First, Le Quincy on avenue Ledru-Rollin near Gare de Lyon in the 12th is a time-warp bistrot with the olde-worlde vibe and all the clichés that seem to most appeal to tourists. Again, a rather vieux schnoque/old fart kind of place and so old-fashioned it doesn’t even have a website. As a 40-something Parisian, it’s not my kind of place and I haven’t been for years but I can understand its appeal to foreigners.
Second, Brasserie Martin near the Square Gardette in the 11th. A new “old” brasserie that reflects the relatively recent revival of trad cuisine among under-50 Parisians… lots of sparkle and “joie”, very good standard brasserie fare (including a very good steak tartare made with Salers beef), but the clientele is definitely on the younger and trendy side. I enjoy it but not sure if older tourists would enjoy it as much.

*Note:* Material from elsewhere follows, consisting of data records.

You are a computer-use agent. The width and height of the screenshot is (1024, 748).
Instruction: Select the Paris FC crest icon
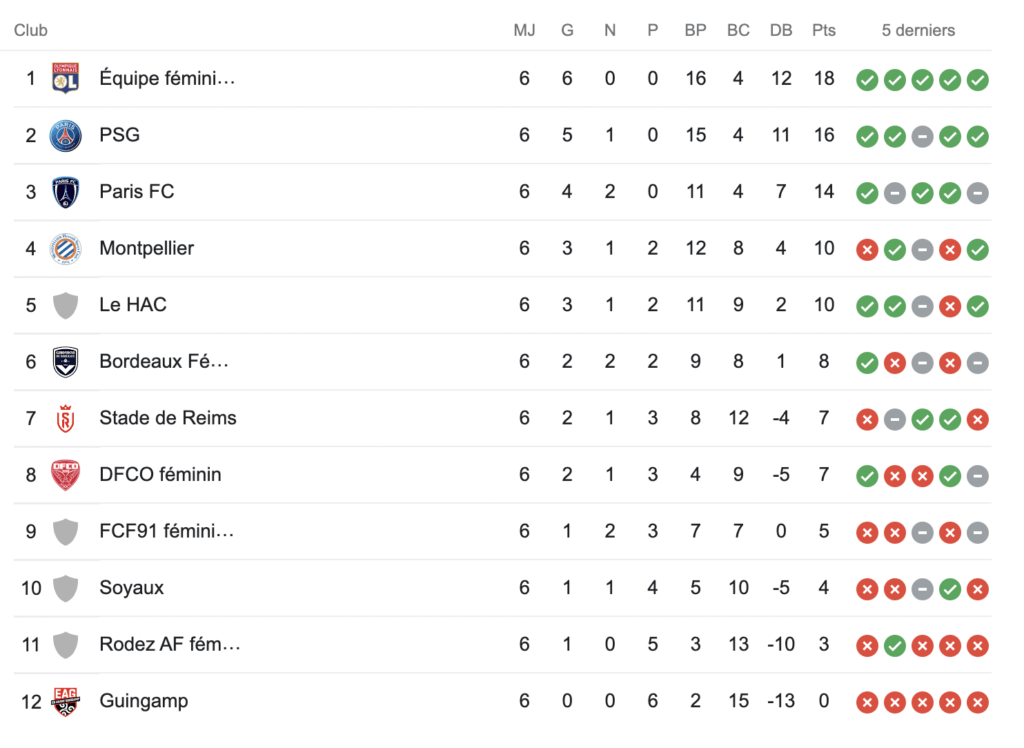[x=65, y=192]
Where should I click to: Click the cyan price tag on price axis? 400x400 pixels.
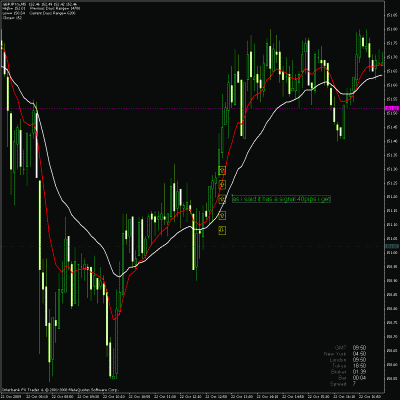[392, 246]
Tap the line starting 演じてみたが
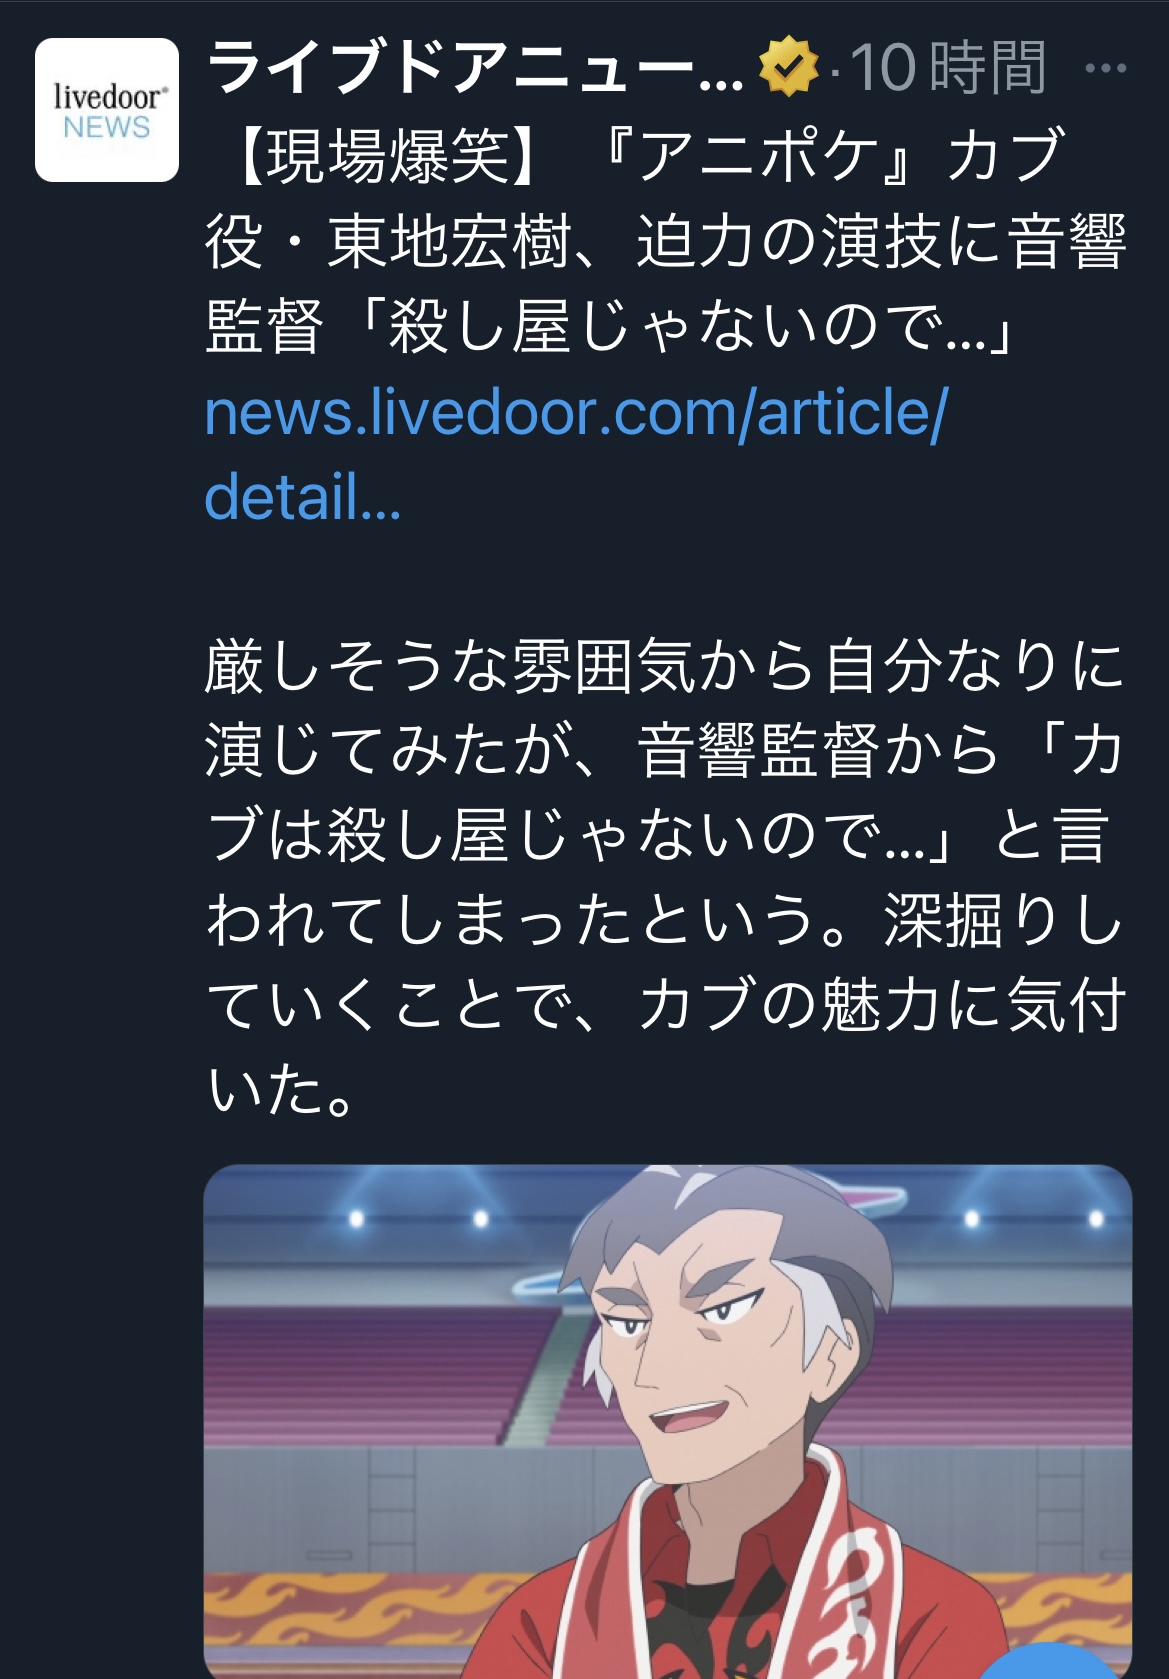This screenshot has height=1679, width=1169. 666,751
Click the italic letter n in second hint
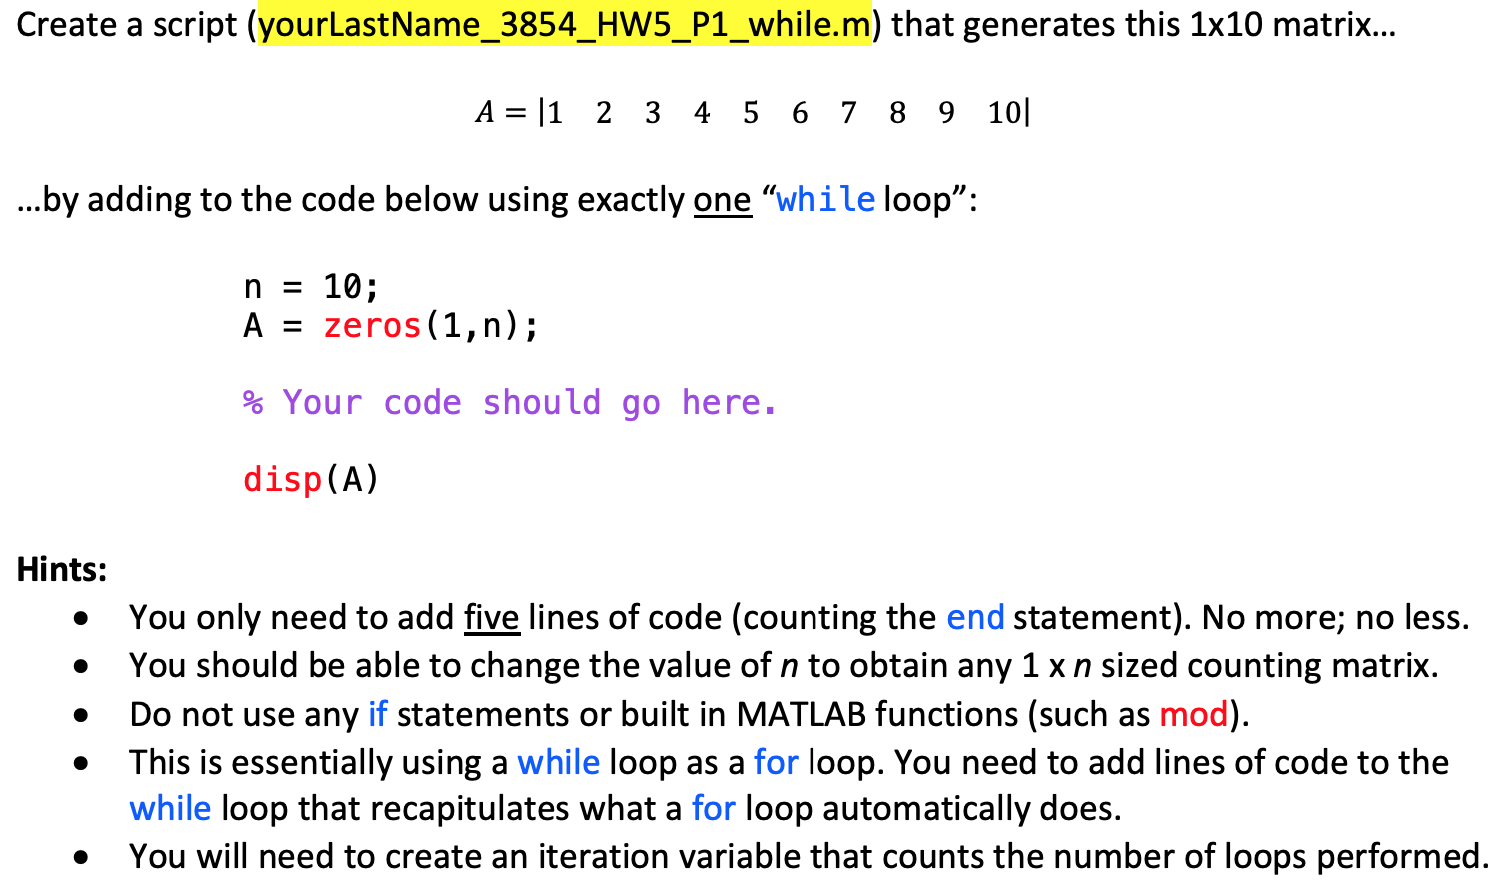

One thing about Le Quincy – it doesn’t accept credit cards.
After further review I booked L’Aubergeade.
I first booked Grande Brasserie but a day later they asked me for the CC info and a day after that they cancelled. But I’m happy with the choice. Seems very popular with locals and the owners are super friendly.
Great, report back! Hope you are getting some sleep tonight.
Let’s just say the mattress of The Sleeping Hermaphrodite looked very inviting. But I did manage to get a few hours in.
L’Aubergeade was like one of those old rustic Italian Slow Food places. Meaning the perfect welcome to Paris for us. The tartare didn’t quite sent me to Piedmont (few do) but was just terrific. Albeit very deconstructed. Even the sauces were on the table. But with few adjustments I managed to create something solid.
I’ll give you a proper food rundown when I come back but we really enjoyed this one.
Since l’Aubergeade is not one of the “usual suspects” in tourist Paris, I wonder if there was a language barrier.
And please don’t tout it too loudly. Once these very likeable “bistros de quartier” start attracting tourists, they can quickly transform into very different places. So, shhhh.
Got it.
Following in Ziggy’s footsteps (Ziggy Does Paris - The Report) after he followed Parn’s advice, we finally wound up at L’Aubergeade tonight. As Parn said, it’s “a bit of a relic” (understatement). Average age of the 8pm tables (sold out) was probably in the 50s & the food came out slowly but efficiently. We were the only table speaking English (& some broken French). Of course, I can only follow Ziggy so far, so nothing we ordered was the same as what he had (see link to his post). Ginny ordered the bone marrow as her entree &, as Parn said, this was very good. My foie was a bit too cold and solid but was more than good enough. We didnt remember to take photos. And the wine was pedestrian, but inexpensive, sold in carafes, ½ carafes & by the glass so we experimented with several. As for the mains (duck & lobster), well we took pictures (something we hardly do) to even try to do them justice. Both great. And the cheese course (instead of the huge, good looking sugar bombs) was fine, especially with digestifs. Total check €105.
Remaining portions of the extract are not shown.